------ Text section ------
|The News Line: Editorial
Tuesday, 4 September 2012
Sack Gove not teachers, stop privatisation of schools
TEACHERS in England returned to work this week facing an all-out assault on their jobs, their pay and the very existence of free state education from the Education Secretary, Michael Gove, and the coalition government.
From this week, new powers have been introduced to make it easier for head teachers to sack ‘underperforming’ staff in a move described by Gove as representing ‘zero tolerance’ for poor teachers.
Under this proposal, a head will have the right to sit in a teacher’s class to ‘observe’ their teaching abilities for as long as it takes to establish that the teacher is sub-standard.
Anyone found wanting can then be fast-tracked to being sacked with the timescale for dismissal procedures being reduced from one year to nine weeks.
To subject teachers to the threat of constant observation while they try and teach a class is tantamount to declaring a reign of terror against them, setting them up to fail in the most brutal way.
Not for nothing did the deputy general secretary of the head teachers union, NAHT, complain that ‘no other profession would accept this level of scrutiny and mistrust.’
Along with these new procedures to make sacking teachers a simple task has come a renewed attack on the very principle of national pay rates.
------ Provided material ------
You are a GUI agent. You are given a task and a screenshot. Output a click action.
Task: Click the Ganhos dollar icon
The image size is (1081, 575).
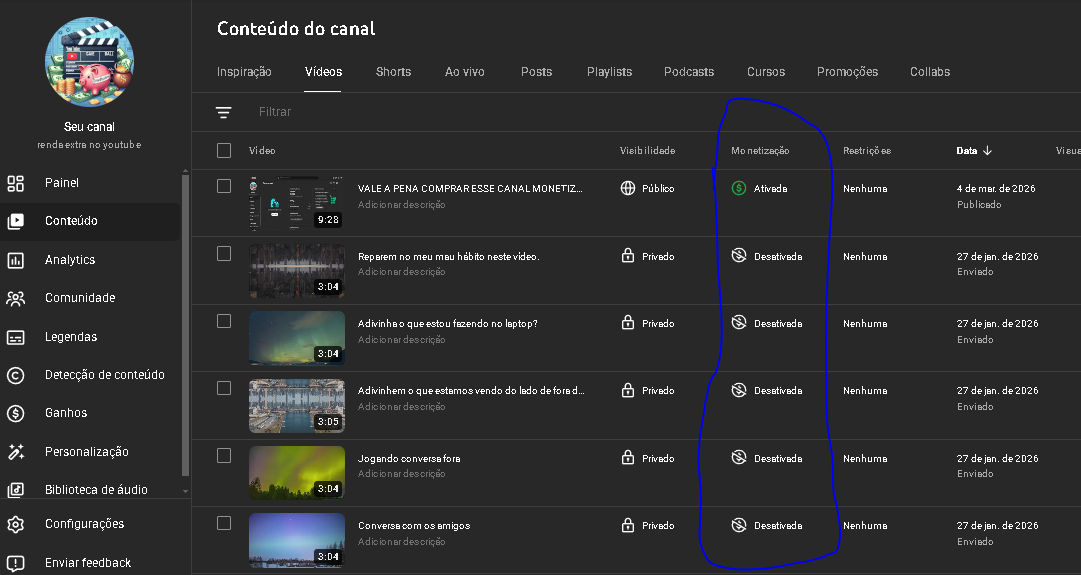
------
#### [Work instructions]
a) In the editorial, how long will dismissal procedures for teachers now take, down from one year?
b) Swap "reign of terror" for "campaign of intimidation" in everything from "To subject teachers" down to "most brutal way." in the editorial, and write out that part.

#### [Answers by item number]
a) Nine weeks.

b)
To subject teachers to the threat of constant observation while they try and teach a class is tantamount to declaring a campaign of intimidation against them, setting them up to fail in the most brutal way.